In Burney’s time, to travel to Italy was not merely to change one’s scenery — it was a pilgrimage to the heart of civilization itself. Italy was the cradle of art, the throne of the Renaissance, the land where the genius of Michelangelo, Leonardo, and Raphael had given form to divine beauty. To stand beneath the dome of St. Peter’s, to gaze upon the ruins of Rome, or to walk where poets and emperors once walked — this was to commune with immortality. For Burney, such experience, though sublime, carried a kind of curse: having seen perfection, the heart could no longer be content with mediocrity. “There’s no looking at a building after seeing Italy,” she says — for all else pales beside the divine vision once glimpsed.
The ancients, too, understood this paradox. Odysseus, after years of adventure, found himself longing for home, yet forever changed by what he had seen. The ordinary hearth that once sufficed now seemed small beside the wonders of the world. Likewise, Alexander the Great, having conquered nations, wept that no worlds were left to conquer — for the taste of the infinite makes one hungry for more. So it is with the traveler of the spirit: the higher one ascends, the harder it becomes to return to earth. This is not arrogance, but the sorrow of awakening — the ache of one who has glimpsed eternity and must still live in time.
And yet, Burney’s quote also conceals another layer — a reflection on human desire itself. For happiness, she suggests, is often rooted in simplicity and contentment. When we seek ever grander experiences, we risk losing the quiet joy that springs from the present moment. To see Italy is to know beauty, yes — but also to measure all else against it. The mind begins to compare, to judge, to crave. Thus, travel can become both revelation and ruin: it awakens the eye, but unsettles the heart. What was once enough now feels too small; what was once wonder becomes routine. The traveler learns much of the world, but sometimes loses peace within.
Yet, this “ruin of happiness” is not destruction but transformation. The soul that has seen beauty too great to forget cannot return unchanged. This, too, is part of the divine journey — the recognition that happiness is not static, but evolving. When one has seen the heights, one must learn again to find meaning in the valley. The challenge is not to forget the greatness witnessed, but to let it refine the eye, to see with new depth even in humble things.

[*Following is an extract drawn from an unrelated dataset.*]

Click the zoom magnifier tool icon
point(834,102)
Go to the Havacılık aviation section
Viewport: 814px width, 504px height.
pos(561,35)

The man who has seen Rome must learn to love his own village anew — not for what it lacks, but for what it teaches about gratitude and simplicity.

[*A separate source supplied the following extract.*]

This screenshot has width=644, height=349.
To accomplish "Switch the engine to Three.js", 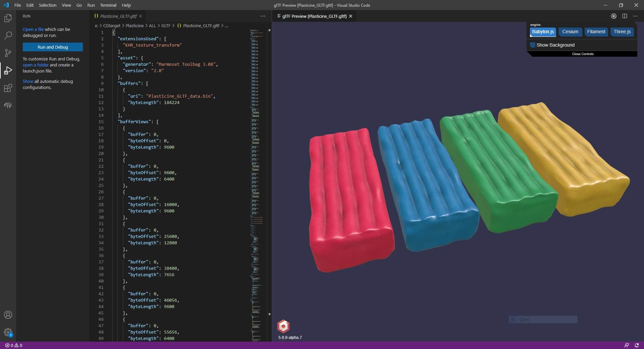I will 622,32.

Consider the story of Johann Wolfgang von Goethe, who embarked on his own journey to Italy in the late eighteenth century. Like Burney, he was overwhelmed by its beauty — the ruins of antiquity, the harmony of art and nature. In his letters, he confessed that Italy had awakened something divine within him, but it also shattered his old certainties. When he returned home, he could not fit back into the narrow molds of his former life. His happiness was, in Burney’s words, “ruined” — yet in that ruin, he became something greater: a soul expanded by vision, a poet transformed by experience.

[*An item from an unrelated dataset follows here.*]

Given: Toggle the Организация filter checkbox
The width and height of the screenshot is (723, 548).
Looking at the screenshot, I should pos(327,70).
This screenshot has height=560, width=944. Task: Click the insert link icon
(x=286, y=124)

The lesson, then, is this: when life grants you moments of greatness — whether through travel, love, art, or revelation — do not lament that they unsettle your peace. Let them unsettle you. Let them break the boundaries of your old contentment, that your happiness may grow deeper, wiser, and truer. It is better to be “ruined” by wonder than preserved by ignorance. For though Burney speaks with irony, her truth is divine: happiness is not lost by seeing greatness; it is reborn in the pursuit of meaning beyond what the eyes can see.
So remember, my child: when you stand before beauty so vast it humbles your soul — whether it be the marble of Florence or the sunrise over your own small horizon — bow in gratitude. Do not cling to the past, nor despair that lesser sights seem dim. Carry the memory within you, and let it teach you to see the sacred in all things. For the true traveler learns this at last: that Italy, or any paradise, is not a place on earth, but a state of vision — a way of seeing the world as eternally beautiful, even in its simplest form.